The Braves built much of their brand through the original WTBS superstation. Now, in a very different media environment, the MLB club is pursuing a somewhat similar television concept.
The publicly owned Braves unveiled on Tuesday its BravesVision, a team-owned and operated network to serve as the club’s local television home. The effort follows the Braves’ recent departure from the embattled Main Street Sports Group, parent company of the FanDuel Sports Network. All nine of the MLB clubs previously tied to Main Street Sports, including the Braves, formally departed earlier this month.
Rather than rely heavily, or entirely, on the MLB Media in-house league program, as the other eight clubs did, Atlanta is forming its own network. The initiative has clear echoes of WTBS, which like the club itself, was previously owned by media mogul Ted Turner. The Braves will control all of the production, sales, marketing, and distribution of games within BravesVision.

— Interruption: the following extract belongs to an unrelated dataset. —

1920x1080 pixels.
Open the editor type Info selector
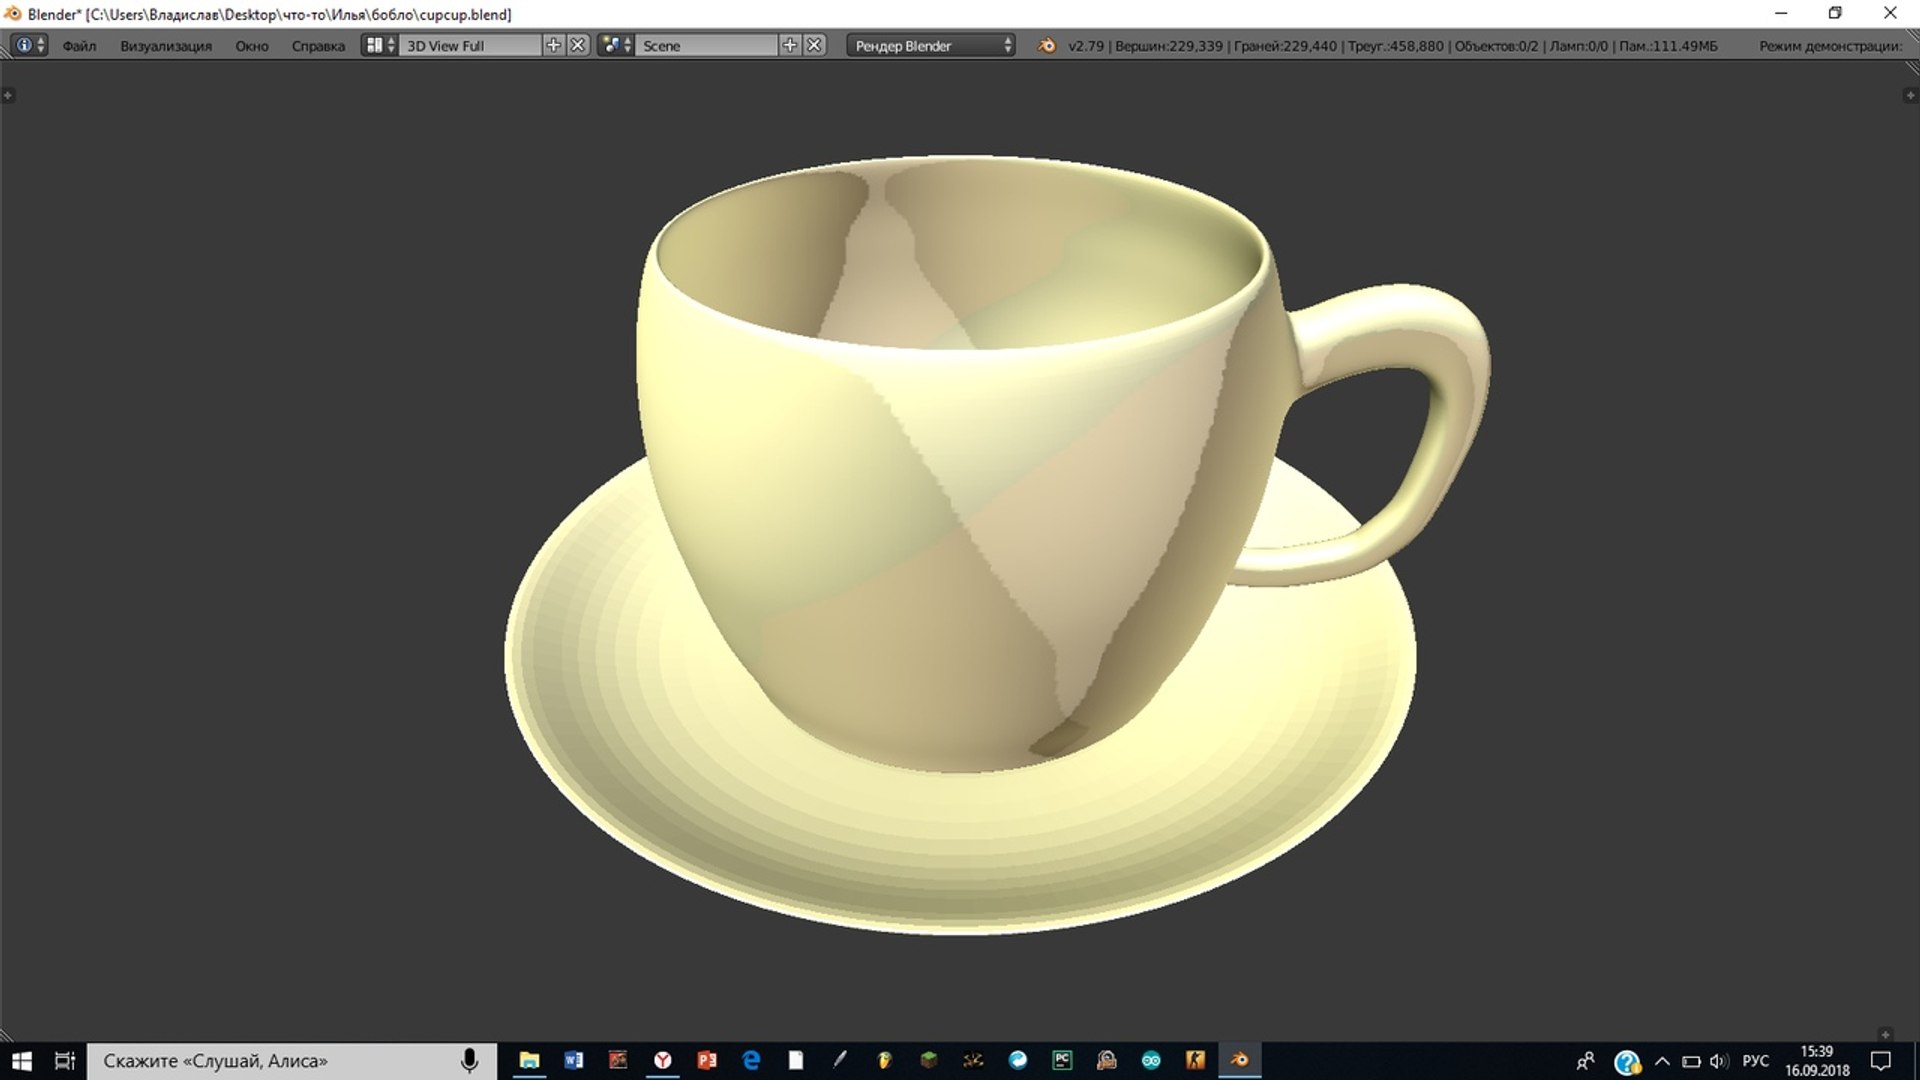tap(30, 45)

“This endeavor will bring the most vital link to our fanbase—our television broadcast—back under the control of this organization,” said Braves president and CEO Derek Schiller. “Generations of Braves fans were raised watching games on a network that shared ownership with the baseball team. With BravesVision, we believe that we can present Braves baseball in new and innovative ways.”
Within the BravesVision framework, the club intends to strike carriage deals with a variety of cable, satellite, and streaming services. Among those avenues is the MLB Media platform for streaming, as Braves.TV will be made available on a direct-to-consumer basis, without blackouts. The Braves are also renewing a prior over-the-air broadcast deal with Gray Media to show a select number of games on that company’s stations.
In a Big Country
The streaming element of BravesVision will give the club an expanded geographic footprint—somewhat similar to the national presence of WTBS that made prior Braves stars such as Dale Murphy and Bob Horner household names.
BravesVision, however, will fundamentally rely on an expansive market territory that reaches seven states in the U.S. Southeast, and beyond the Atlanta market itself, extends to other key regional locales such as Charlotte, Nashville, Memphis, and Charleston. Since long before the RSN disruption that led to the Main Street Sports issues and the formation of BravesVision, that territory has stood among the largest and most enviable in MLB.
The Rangers last year made a similar move, forming the Rangers Sports Media & Entertainment Company and the fan-facing Rangers Sports Network.
The Braves are set to discuss the new venture further on Wednesday when it reports its fiscal fourth-quarter earnings.